> **WORK REQUEST A**
From the piece on Charles Bronson below, reproduce the passage starting with "The reason we" and going on through "proud, so was I.".
> **WORK REQUEST B**
List every film or show title that the Charles Bronson piece places in quotation marks.

> **DOCUMENT SEGMENT**
-- Opening Marker --

I USUALLY LEAVE BIRTHDAYS and anniversaries to others, but one such observance caught my eye last week. Charles Bronson is about to turn 80.
Bronson at 80! Unreal! How could that stony-faced gunslinger in “Once Upon a Time in the West” be 80?
Bronson was a throwback to another era in Hollywood, before all the actors looked like they were refugees from “Dawson’s Creek.” A one-time coal miner, Bronson wasn’t born, he was chiseled. He had acetylene torches for eyes. His roots and influences harken back to the era of Bogart, Garfield and Raft. Leading men back then didn’t need lines; they had looks.
Charlie Bronson was never much of a talker, as I was reminded the other day over dinner. Approaching 80, he still walks with that don’t-mess-with-me swagger. He doesn’t act anymore. Why should he?
The reason I’m writing this, however, is that I know his dirty little secret. You see, Charlie may look homicidal, but in reality he’s all heart.
The reason we were celebrating the other day is that his daughter, Katrina Holden Bronson, a lissome and talented 27-year-old, won the emerging director award for her short film. The prize was awarded by the Media Trust at the Malibu Film Festival and Charlie Bronson was teary-eyed at the awards ceremony. Called “Righteous Indignation,” it’s a spirited film, and if he was proud, so was I.

-- Closing Marker --

[Collected data entries]
-- Opening Marker --

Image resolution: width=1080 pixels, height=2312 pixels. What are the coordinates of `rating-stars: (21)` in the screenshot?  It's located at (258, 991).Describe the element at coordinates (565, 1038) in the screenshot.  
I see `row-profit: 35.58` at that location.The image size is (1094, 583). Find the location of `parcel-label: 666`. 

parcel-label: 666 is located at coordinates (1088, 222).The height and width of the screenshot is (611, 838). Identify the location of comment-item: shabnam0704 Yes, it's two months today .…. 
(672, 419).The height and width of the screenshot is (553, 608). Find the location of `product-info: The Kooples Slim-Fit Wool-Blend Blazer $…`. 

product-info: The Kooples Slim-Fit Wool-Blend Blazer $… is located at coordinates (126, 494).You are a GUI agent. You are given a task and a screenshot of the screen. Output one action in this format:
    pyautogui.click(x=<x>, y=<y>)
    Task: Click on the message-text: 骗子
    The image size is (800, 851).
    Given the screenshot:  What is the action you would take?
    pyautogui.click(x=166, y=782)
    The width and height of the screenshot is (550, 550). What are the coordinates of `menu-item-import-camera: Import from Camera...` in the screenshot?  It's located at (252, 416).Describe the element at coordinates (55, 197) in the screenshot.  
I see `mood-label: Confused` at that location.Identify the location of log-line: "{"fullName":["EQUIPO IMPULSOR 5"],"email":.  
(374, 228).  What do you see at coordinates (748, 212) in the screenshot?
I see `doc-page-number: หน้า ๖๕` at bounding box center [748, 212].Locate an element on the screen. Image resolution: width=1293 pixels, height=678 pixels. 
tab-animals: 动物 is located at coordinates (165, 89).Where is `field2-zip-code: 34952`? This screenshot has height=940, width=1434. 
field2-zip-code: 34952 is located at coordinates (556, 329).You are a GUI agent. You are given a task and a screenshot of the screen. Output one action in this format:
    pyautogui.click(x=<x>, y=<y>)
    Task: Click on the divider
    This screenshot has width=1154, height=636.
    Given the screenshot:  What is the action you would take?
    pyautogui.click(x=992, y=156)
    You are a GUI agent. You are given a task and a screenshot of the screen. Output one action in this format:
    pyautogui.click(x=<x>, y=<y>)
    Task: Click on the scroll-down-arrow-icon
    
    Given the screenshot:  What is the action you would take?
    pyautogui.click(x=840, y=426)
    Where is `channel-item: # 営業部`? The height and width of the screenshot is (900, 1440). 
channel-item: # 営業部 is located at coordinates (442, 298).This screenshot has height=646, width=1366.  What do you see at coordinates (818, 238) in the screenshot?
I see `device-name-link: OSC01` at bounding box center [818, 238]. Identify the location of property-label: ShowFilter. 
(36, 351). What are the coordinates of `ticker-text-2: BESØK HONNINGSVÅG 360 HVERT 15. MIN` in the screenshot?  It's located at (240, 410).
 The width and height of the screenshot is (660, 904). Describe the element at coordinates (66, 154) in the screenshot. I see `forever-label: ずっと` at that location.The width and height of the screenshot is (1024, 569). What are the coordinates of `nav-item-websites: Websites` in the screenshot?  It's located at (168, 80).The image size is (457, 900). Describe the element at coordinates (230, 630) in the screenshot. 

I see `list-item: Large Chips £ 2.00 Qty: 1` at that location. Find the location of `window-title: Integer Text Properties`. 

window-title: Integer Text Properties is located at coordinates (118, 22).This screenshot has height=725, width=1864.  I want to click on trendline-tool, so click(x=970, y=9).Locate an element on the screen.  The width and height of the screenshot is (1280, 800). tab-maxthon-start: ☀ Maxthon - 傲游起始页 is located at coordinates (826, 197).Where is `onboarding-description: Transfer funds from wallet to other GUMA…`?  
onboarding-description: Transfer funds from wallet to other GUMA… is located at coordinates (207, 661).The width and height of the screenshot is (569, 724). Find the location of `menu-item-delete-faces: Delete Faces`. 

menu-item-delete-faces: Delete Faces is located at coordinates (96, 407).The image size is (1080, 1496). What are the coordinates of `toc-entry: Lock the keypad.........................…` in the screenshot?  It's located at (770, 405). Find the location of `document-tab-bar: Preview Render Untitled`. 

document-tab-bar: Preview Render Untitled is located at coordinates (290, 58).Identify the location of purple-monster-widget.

-- Closing Marker --

> **WRITTEN SOLUTION A**
The reason we were celebrating the other day is that his daughter, Katrina Holden Bronson, a lissome and talented 27-year-old, won the emerging director award for her short film. The prize was awarded by the Media Trust at the Malibu Film Festival and Charlie Bronson was teary-eyed at the awards ceremony. Called “Righteous Indignation,” it’s a spirited film, and if he was proud, so was I.

> **WRITTEN SOLUTION B**
- "Once Upon a Time in the West"
- "Dawson's Creek"
- "Righteous Indignation"